**** Data for the task

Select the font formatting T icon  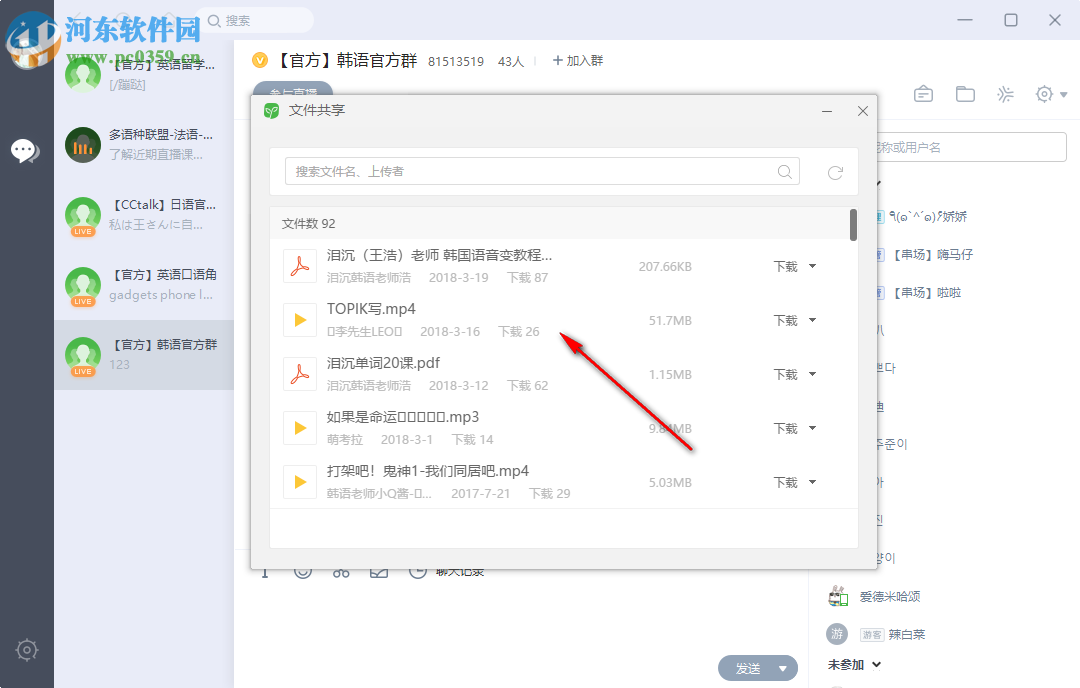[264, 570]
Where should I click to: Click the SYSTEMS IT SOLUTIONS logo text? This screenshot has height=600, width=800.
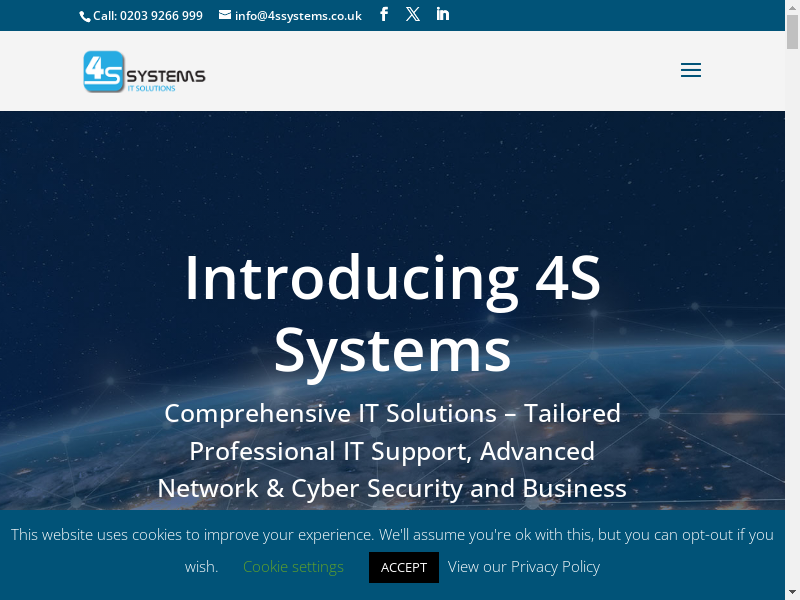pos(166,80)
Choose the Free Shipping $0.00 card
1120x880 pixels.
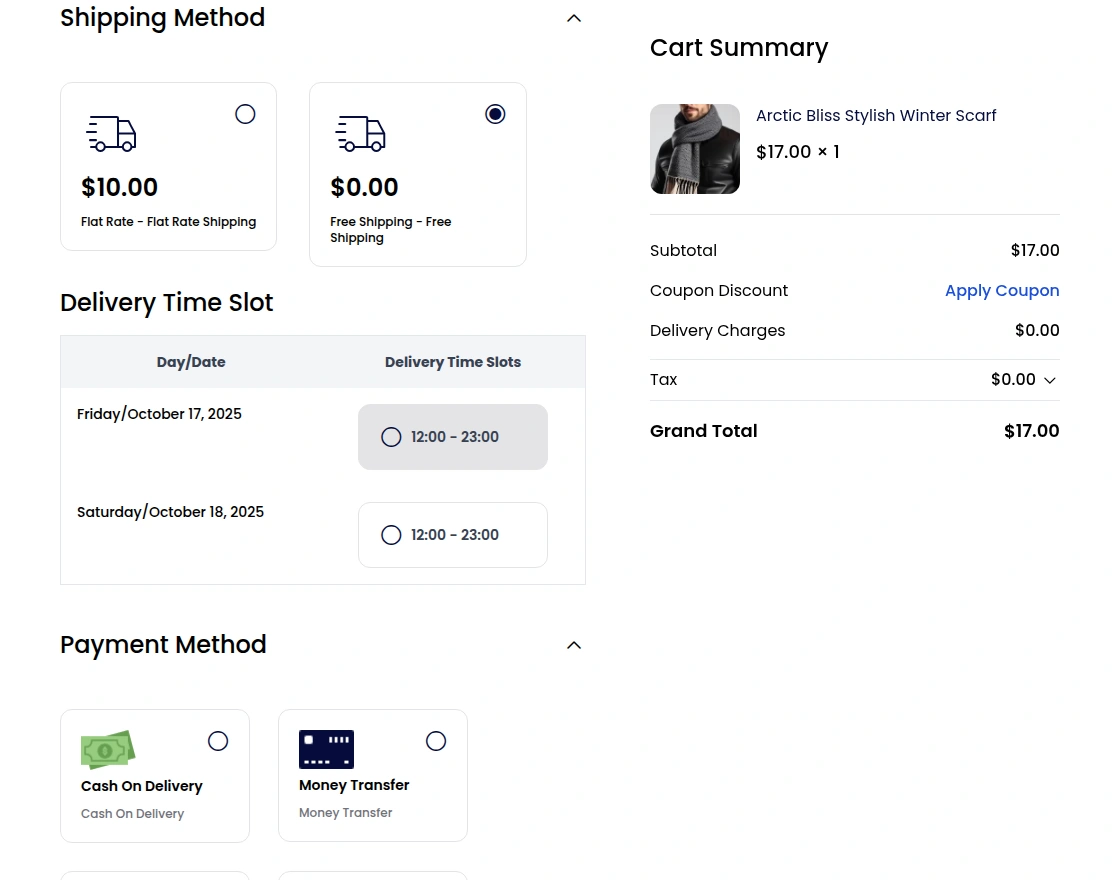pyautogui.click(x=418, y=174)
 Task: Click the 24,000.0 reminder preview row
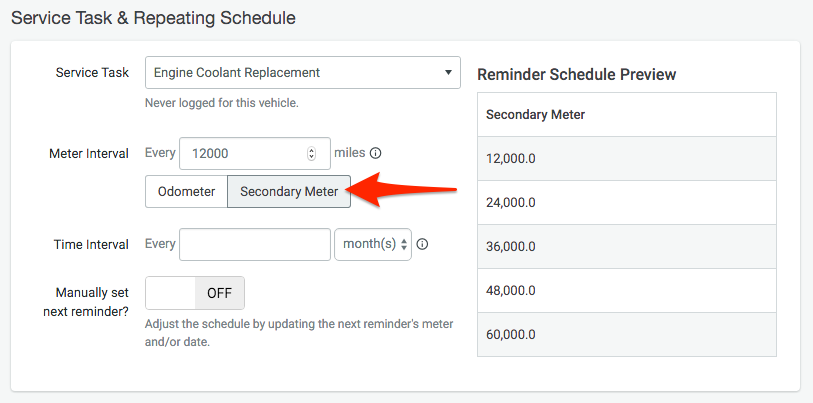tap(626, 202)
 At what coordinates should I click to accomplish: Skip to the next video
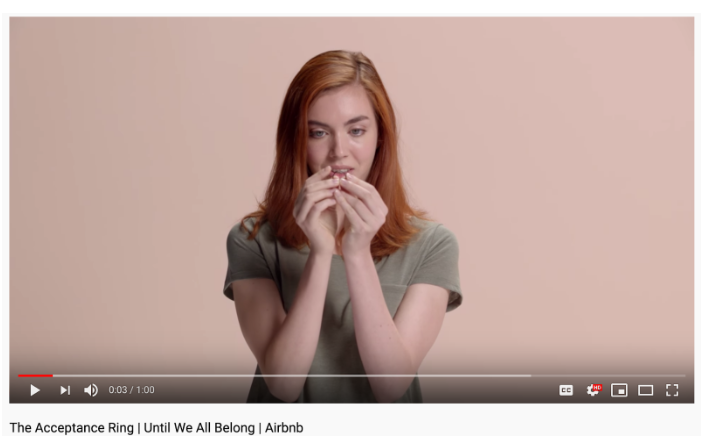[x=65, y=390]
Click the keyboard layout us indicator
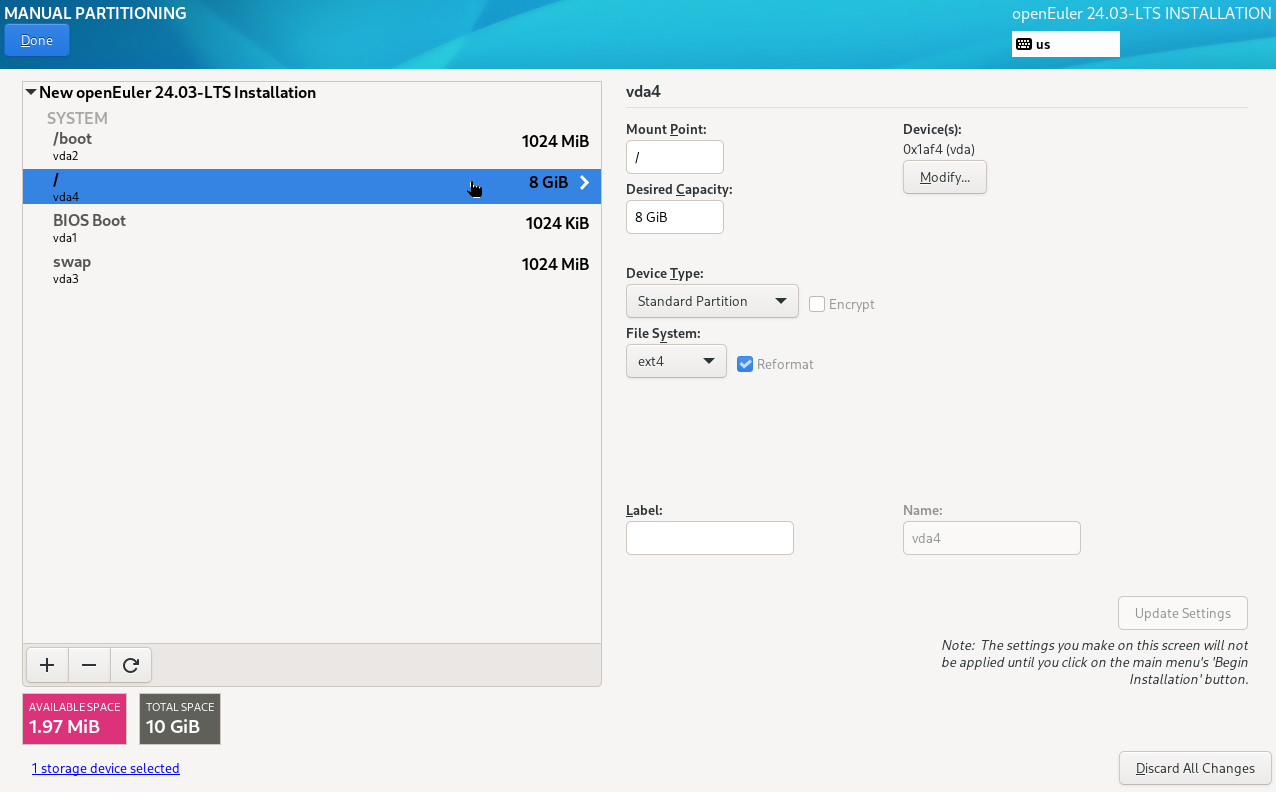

********

What you are asked to do: Pictures are not part of the copy; reproduce exactly and only the lines from the line containing "1120x880 pixels." through the end of the listing.

Answer space:
1120x880 pixels.
pyautogui.click(x=418, y=174)
 Task: Click the 24,000.0 reminder preview row
tap(626, 202)
 At what coordinates should I click to accomplish: Skip to the next video
[x=65, y=390]
Click the keyboard layout us indicator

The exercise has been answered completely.